When the boom hit a few years ago to begin including the GRE as a testing option for MBA admissions, uncertainty among applicants ran high. The idea of allowing students to take only one exam as they contemplate going for an MBA versus another advanced degree is a solid one. However, many candidates wondered: would business schools view GRE scores with the same regard as the long-trusted standard, the GMAT?
According to new data released by Educational Testing Service (ETS), which administers the GRE, more MBA applicants than ever before chose the GRE revised General Test to meet admission requirements during the 2012-13 testing year. Nearly 10% of individuals who took one of the two leading business school admission tests and indicated MBA as their intended degree objective, opted for the GRE.
Melissa Korn‘s recent story on this increase for the Wall Street Journal reports that one in five applicants to Yale School of Management submitted GRE scores this year. SOM admissions director Bruce DelMonico tells Korn that figure is double the rate of 2010.

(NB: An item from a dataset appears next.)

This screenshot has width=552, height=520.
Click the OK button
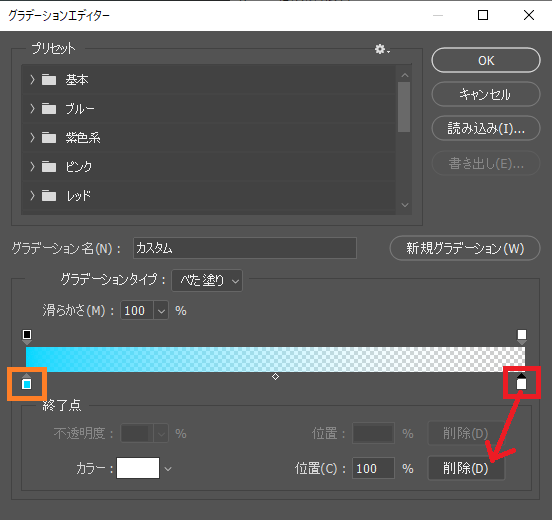[x=486, y=61]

The article goes on to note an increase at UT McCombs School of Business as well, where 14% of applicants to the full-time program submitted GRE scores this year, compared to just 10% for the class of 2014.
Here at Stacy Blackman Consulting, we noticed a similar uptick in our recent online survey of 675 MBA applicants, the results of which are shared in the Wall Street Journal piece. We found that 7.7% of respondents were interested in the GRE, up from 4% last year, while the share planning to take the GMAT fell to 92.4% from 96.3%.
David Payne, vice president of global education at ETS, believes greater numbers of MBA applicants will choose the GRE because of its many benefits, which include a ScoreSelect option that lets you decide which GRE scores to send to the schools you designate, and its test-taker friendly design.
“We have heard from schools that they are seeing anywhere from 10 percent to 30 percent of their MBA applicants presenting GRE scores, and we expect this number to continue to grow,” Payne says.
For some applicants, this news may set to rest any doubts about submitting the GRE rather than the GMAT with their MBA application. After all, the admissions committees are adamant about giving equal weight to both exams. However, until more schools begin publishing average GRE scores alongside the GMAT scores of admitted applicants, many MBA hopefuls will likely continue to hedge their bets and use the tried-and-true GMAT instead.